DragonGod 7 Mar 2023 1:23 UTC
6 points
0
This all seems basically sensible and checks out.

Re: your arguments #1, #2 and #4, we very well might make the decisions to pursue modular implementations of transformative artificial intelligence such as Drexler’s Open Agency architecture or Comprehensive AI Services over autonomous sovereigns and accept the inefficiency from humans in the loop and modularity because:
1. Modular architectures are much easier to oversee/govern (i.e. “scalable oversight” is more tractable)

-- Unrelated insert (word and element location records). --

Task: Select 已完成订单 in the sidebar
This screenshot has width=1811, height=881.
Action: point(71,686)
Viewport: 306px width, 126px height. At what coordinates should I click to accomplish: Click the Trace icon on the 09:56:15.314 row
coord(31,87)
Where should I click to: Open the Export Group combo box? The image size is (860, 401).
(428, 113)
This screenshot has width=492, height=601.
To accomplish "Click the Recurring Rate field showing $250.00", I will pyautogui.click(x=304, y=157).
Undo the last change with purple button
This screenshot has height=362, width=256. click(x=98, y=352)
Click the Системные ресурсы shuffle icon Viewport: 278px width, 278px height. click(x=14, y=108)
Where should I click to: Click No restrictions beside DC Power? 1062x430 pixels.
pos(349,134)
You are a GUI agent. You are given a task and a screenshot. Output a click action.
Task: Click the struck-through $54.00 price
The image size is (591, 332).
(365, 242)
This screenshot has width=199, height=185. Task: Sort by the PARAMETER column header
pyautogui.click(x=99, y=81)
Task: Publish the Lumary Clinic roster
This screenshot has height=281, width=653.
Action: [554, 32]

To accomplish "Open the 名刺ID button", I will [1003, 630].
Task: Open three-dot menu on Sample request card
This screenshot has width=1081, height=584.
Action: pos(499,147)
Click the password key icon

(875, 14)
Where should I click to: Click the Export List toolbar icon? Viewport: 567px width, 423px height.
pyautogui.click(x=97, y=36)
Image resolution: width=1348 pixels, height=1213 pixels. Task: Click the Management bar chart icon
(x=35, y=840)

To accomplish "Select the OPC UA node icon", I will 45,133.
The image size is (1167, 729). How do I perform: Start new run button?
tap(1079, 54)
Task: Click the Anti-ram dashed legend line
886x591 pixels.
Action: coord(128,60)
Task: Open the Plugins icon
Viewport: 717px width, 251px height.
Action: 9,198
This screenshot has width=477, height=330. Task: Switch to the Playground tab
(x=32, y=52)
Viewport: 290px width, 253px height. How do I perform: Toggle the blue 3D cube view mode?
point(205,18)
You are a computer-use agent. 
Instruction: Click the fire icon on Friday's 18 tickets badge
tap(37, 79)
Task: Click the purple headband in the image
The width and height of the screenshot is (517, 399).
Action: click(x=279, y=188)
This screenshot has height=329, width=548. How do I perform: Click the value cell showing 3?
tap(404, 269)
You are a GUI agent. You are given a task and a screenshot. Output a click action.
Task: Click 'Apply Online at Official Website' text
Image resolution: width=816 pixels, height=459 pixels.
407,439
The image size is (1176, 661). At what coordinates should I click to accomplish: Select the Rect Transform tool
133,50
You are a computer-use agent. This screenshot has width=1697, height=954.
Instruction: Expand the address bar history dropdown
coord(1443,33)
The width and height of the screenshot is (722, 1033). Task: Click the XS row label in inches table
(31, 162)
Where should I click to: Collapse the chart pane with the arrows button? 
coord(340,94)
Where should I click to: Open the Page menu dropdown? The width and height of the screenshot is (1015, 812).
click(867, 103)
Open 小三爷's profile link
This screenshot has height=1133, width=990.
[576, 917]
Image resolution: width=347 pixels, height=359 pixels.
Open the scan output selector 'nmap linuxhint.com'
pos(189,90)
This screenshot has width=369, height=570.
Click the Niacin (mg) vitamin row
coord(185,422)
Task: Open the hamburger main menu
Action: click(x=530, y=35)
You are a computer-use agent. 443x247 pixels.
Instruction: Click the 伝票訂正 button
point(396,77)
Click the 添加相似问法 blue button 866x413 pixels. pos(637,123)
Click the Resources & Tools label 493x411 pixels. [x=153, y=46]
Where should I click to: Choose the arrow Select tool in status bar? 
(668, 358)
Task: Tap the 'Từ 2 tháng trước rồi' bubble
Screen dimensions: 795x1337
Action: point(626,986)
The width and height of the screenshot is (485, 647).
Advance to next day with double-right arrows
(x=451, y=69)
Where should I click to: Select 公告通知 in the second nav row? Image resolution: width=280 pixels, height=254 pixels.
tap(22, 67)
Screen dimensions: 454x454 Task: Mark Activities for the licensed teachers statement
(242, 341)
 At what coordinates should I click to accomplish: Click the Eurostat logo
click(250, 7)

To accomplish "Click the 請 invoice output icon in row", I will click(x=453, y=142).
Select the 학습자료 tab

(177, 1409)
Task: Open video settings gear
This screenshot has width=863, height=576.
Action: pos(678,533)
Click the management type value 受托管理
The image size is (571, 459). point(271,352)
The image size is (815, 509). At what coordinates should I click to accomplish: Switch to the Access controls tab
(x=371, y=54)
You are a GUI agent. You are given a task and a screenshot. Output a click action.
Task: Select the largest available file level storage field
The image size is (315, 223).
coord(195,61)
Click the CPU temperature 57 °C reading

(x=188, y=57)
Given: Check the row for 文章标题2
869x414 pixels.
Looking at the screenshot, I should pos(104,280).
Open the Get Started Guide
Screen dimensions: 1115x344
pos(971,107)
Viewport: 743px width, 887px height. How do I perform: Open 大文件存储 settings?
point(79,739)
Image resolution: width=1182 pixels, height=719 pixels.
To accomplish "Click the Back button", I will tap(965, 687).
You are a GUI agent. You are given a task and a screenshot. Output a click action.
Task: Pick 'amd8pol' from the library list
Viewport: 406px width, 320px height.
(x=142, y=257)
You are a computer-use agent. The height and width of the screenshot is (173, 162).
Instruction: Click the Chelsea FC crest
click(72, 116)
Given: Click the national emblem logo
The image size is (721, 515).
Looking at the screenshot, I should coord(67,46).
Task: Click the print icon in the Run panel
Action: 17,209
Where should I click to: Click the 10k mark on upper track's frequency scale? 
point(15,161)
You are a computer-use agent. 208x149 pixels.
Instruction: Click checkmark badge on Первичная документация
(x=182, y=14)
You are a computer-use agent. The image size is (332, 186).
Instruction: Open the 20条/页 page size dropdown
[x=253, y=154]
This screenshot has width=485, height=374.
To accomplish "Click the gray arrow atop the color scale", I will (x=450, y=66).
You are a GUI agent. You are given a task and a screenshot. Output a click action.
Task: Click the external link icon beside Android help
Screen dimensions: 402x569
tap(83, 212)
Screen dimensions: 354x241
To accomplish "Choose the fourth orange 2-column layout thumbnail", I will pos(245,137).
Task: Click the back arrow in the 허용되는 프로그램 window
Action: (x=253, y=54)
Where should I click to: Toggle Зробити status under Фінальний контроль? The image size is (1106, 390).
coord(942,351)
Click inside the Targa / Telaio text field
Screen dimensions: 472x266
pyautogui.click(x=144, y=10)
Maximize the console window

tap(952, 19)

2. Correctness/robustness of particular components/services can be locally verified; modular architectures may be more reliable/trustworthy for this reason and thus more economically competitive
3. Such implementations are less vulnerable/prone to (or at least offer less affordances for) “power seeking”/”influence seeking” behaviour; the risk of takeover and disempowerment is lower
4. Misaligned AI is likely to cause small local failures before global catastrophic failures, and hostile sociocultural/political/regulatory reactions to such failures (see nuclear) could well incentivise the big AI labs to play it (very) safe lest they strangle their golden goose
Re: #3 many of the biggest/main labs have safety teams and seem to take existential risk from advanced artificial intelligence seriously:
- Anthropic
- Deepmind
- OpenAI
I guess Google Brain and Meta AI stand out as big/well funded teams that aren’t (yet) safety pilled.